We do exactly the same thing with the sets of instructions we give to the computer. Such subrecipes in programming are called "functions", "procedures", "routines" or "methods" depending on who you ask. "def" in the following example is short for "define".

def make_icing
  mix_icing_ingredients
  add_pink_colour
end

recipe 1 (basic cake):

mix_ingredients
bake
make_icing
ice_cake
serve

recipe 2 (layer cake):

mix_ingredients
bake
mix_ingredients
bake
stack_cake_in_layers
make_icing
ice_cake
serve

There is more we could do to reduce the repetition but we saved ourselves a bit of effort so far.

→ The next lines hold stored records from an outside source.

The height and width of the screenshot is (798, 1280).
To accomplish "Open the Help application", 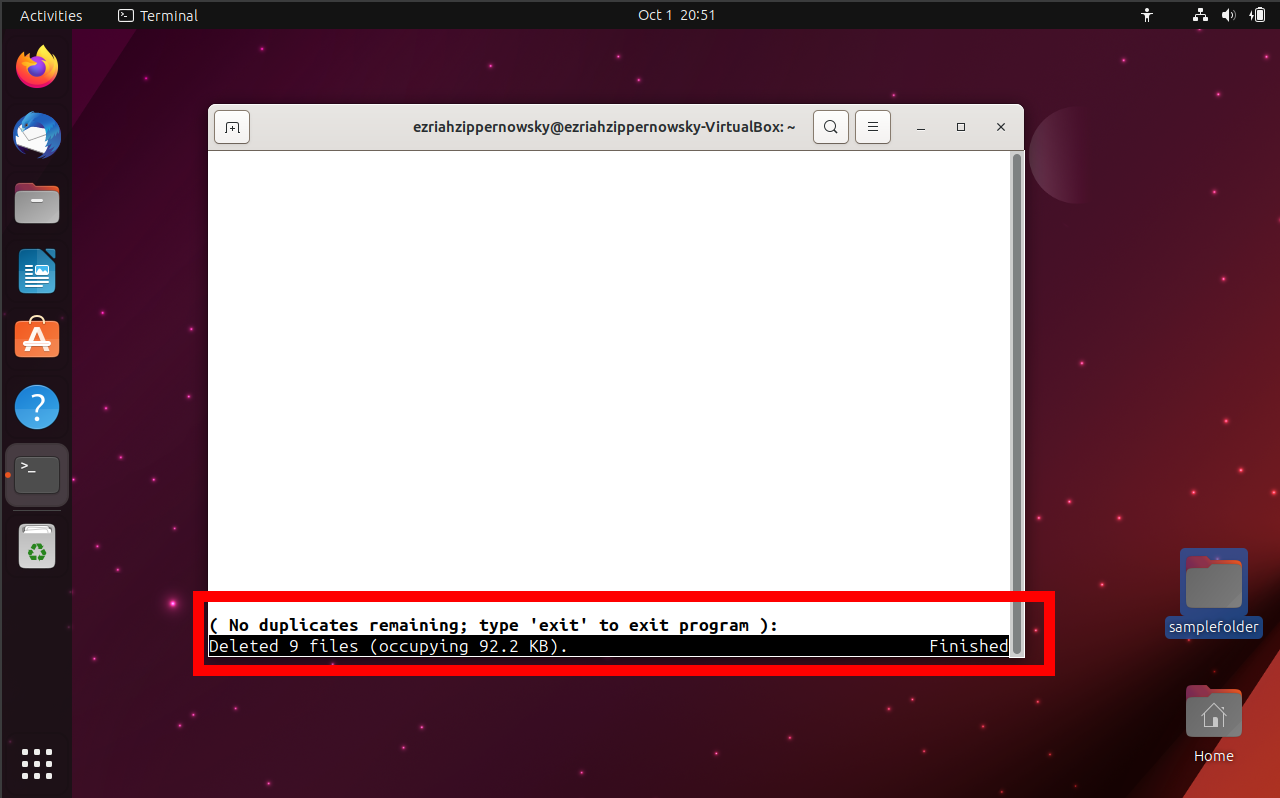I will click(36, 407).
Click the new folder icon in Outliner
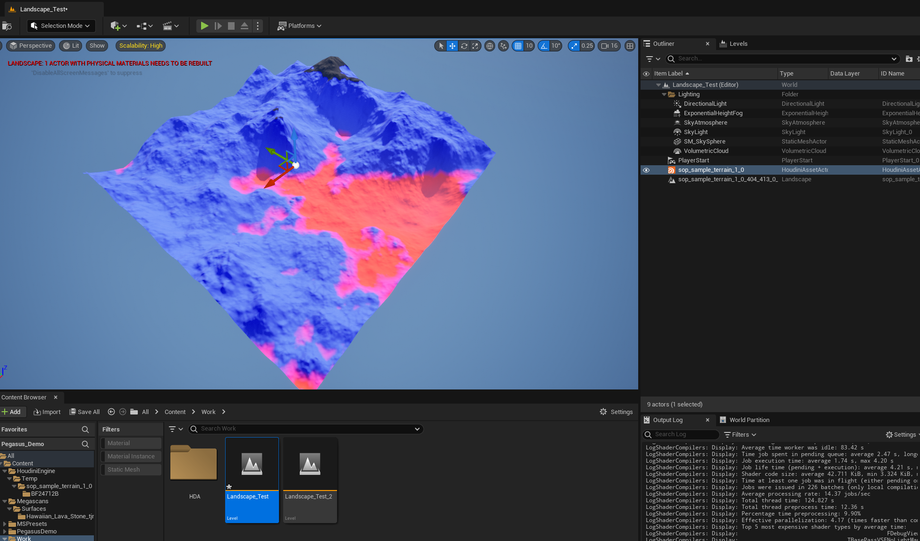Screen dimensions: 920x541 (908, 59)
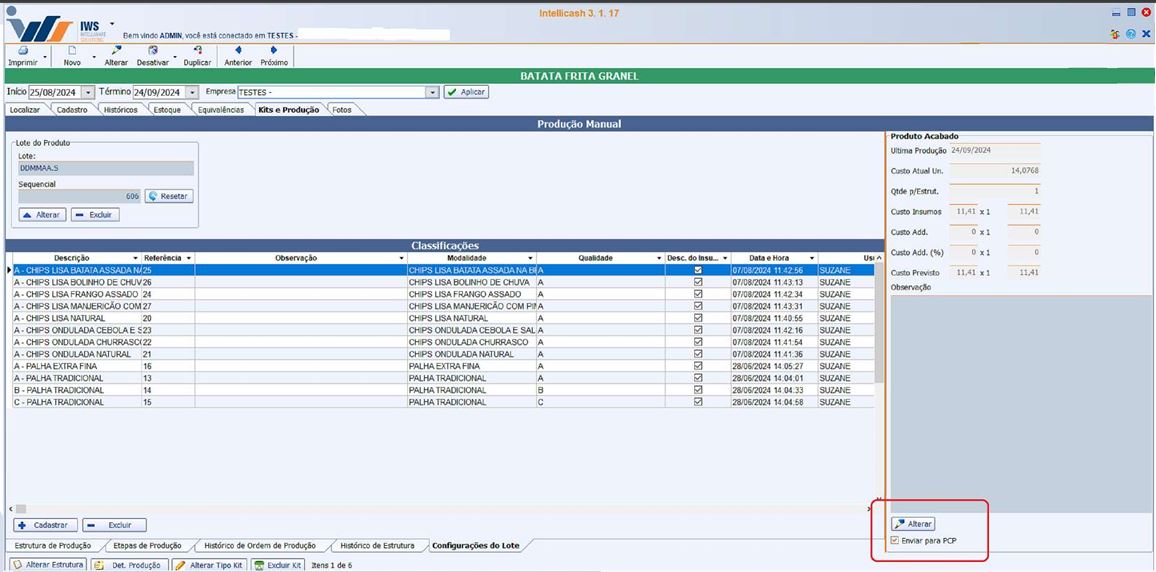Image resolution: width=1156 pixels, height=572 pixels.
Task: Go to next record with Próximo
Action: pos(274,51)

Varying re-used code (parameters)

If we didn't want every cake to turn out pink, we could give the colour as a parameter to the make_icing function.

def make_icing(colour)
  mix_icing_ingredients
  add_food_dye(colour)
end

recipe 3 (red layer cake):

mix_ingredients
bake
mix_ingredients
bake
stack_cake_in_layers
make_icing("red")
ice_cake
serve

Here we are passing the value "red" to the function make_icing, which is responsible for making the icing, so that it will know what colour we want it. Later on, we can re-use this to make blue icing. You know, for our mermaid cake.

Advanced kinds of values

There are a lot more types of values besides integer, strings, booleans and arrays. There are, in fact, many thousands. But you can do a lot with just those ones.

To give you an idea of the types of values you might encounter as you get past the basics, we will just give you a list of some and you can perhaps imagine what they are for and the sorts of operators that might work on them. Arrays, structs (JSON objects), lookup tables (maps, hashes, dictionaries), nested arrays (an array with arrays in it), trees, graphs, and even totally custom types that you can add to the language to model the problem you're working on at the time. Like Meal, Cake or Dinner.

I shouldn't have written this while hungry, huh?